Antibióticos (Parte I): A natureza os deu, a natureza os levará?

 Antibióticos (Parte I): A natureza os deu, a natureza os levará?
Microbiologia rima com Energia
Célia Manaia, Docente e Investigadora da Escola Superior de Biotecnologia da Universidade Católica, Porto

Os antibióticos foram uma das maiores conquistas da medicina. Além de permitirem curar infecções bacterianas adquiridas acidentalmente por diversas vias (água, alimentos, ar, etc.), os antibióticos vieram dar oportunidade de a medicina se tornar mais hábil no tratamento de muitas doenças. Sobretudo no campo da cirurgia, foi graças aos antibióticos possível realizar com segurança intervenções que antes teriam fracassado à mercê de uma simples infecção. É impossível sabermos hoje quantas vidas humanas foram salvas pelos antibióticos, mas, seguramente, foram muitos milhões.

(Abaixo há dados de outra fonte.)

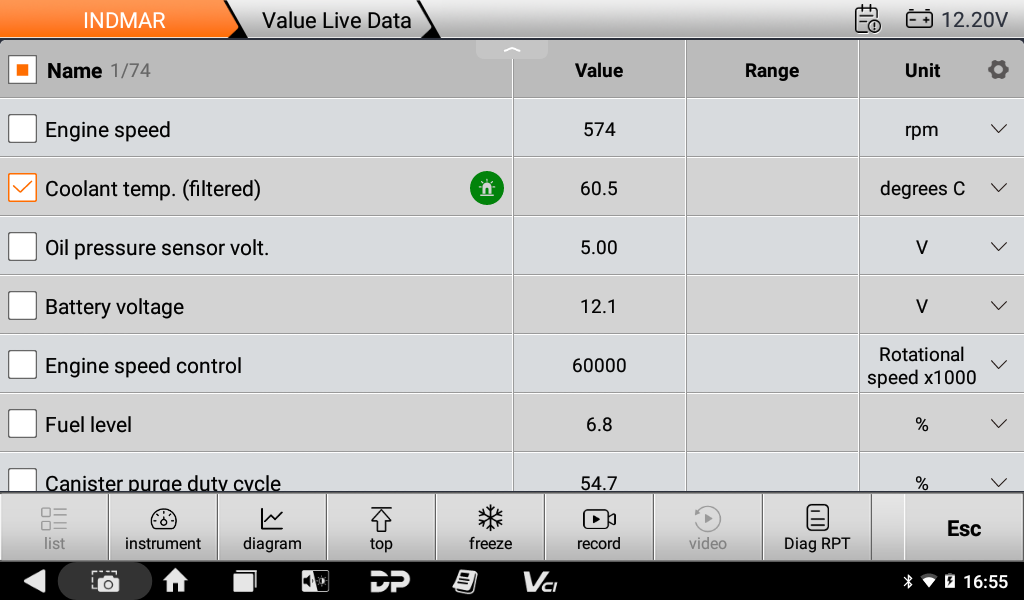Image resolution: width=1024 pixels, height=600 pixels.
Task: Uncheck Coolant temp. (filtered) checkbox
Action: tap(22, 188)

Quando o visionário químico Paul Ehrlich (Alemanha, 1854-1915) sonhou com a existência de balas mágicas, estava longe de imaginar que elas estavam tão perto, muito provavelmente no chão que pisava. O seu sonho era que existisse um produto que pudesse matar as bactérias sem beliscar as nossas células. Esse sonho levou-o a encontrar a cura para sífilis através do uso de uma substância sintética e até um pouco tóxica, mas que salvava vidas. Mas nunca chegou a conhecer as verdadeiras e naturais balas mágicas. Nessa altura ainda não se sabia que a natureza, em particular o mundo microbiano, escondia esse tesouro.

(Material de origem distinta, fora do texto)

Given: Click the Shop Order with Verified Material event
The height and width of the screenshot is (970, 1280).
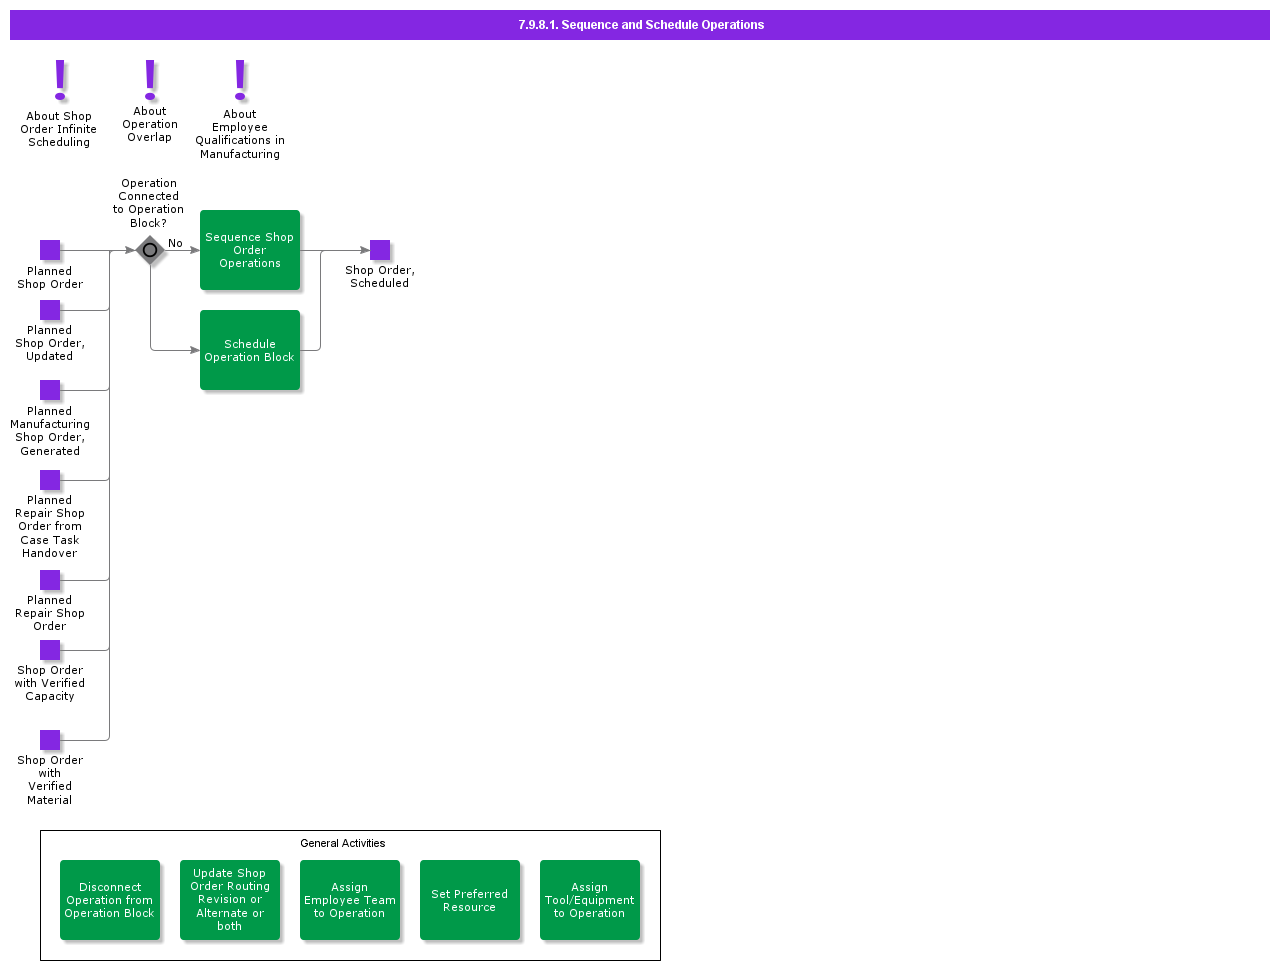Looking at the screenshot, I should [x=50, y=740].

Foram precisos muitos anos, uma sucessão de acasos e alguns espíritos empreendedores para que das balas mágicas se chegasse aos milagrosos antibióticos. Corria o ano de 1926, quando o azar de uma cultura contaminada deu a Alexander Fleming (Inglaterra, 1881-1955) a fantástica oportunidade de fazer uma descoberta que viria revolucionar a vida humana. Um bolor, não muito diferente do que aparece na fruta podre ou na compota estragada, tinha contaminado as suas culturas de bactérias e impedia que estas crescessem. Podia simplesmente ter deitado tudo ao lixo com um gesto de enfado, mas não o fez. Percebeu logo que tinha à sua frente uma descoberta fabulosa –a penicilina.

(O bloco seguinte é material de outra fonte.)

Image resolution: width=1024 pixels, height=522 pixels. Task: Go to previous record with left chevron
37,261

Os quase 20 anos que se seguiram até ao primeiro uso deste antibiótico (durante a II Guerra Mundial) foram longos. Por um lado, faltava a tecnologia, era preciso produzir o antibiótico em larga escala e conferir-lhe a pureza necessária para ser usado em medicina. Por outro, era preciso que alguém visse naquele produto uma boa ideia de negócio. E, embora a princípio muitos não acreditassem, aquela era uma excelente ideia de negócio… os anos que se seguiram assim o demonstraram.

Estava lançada a ideia: os antibióticos eram produtos naturais, produzidos por micróbios, que vivem, sobretudo, no solo. Encontrar novos antibióticos era, portanto, muito fácil. Para a indústria farmacêutica parecia ter surgido uma fonte inesgotável de riqueza, para a medicina abriam-se novos horizontes e esperanças. Até já se dizia que as infecções bacterianas tinham os dias contados…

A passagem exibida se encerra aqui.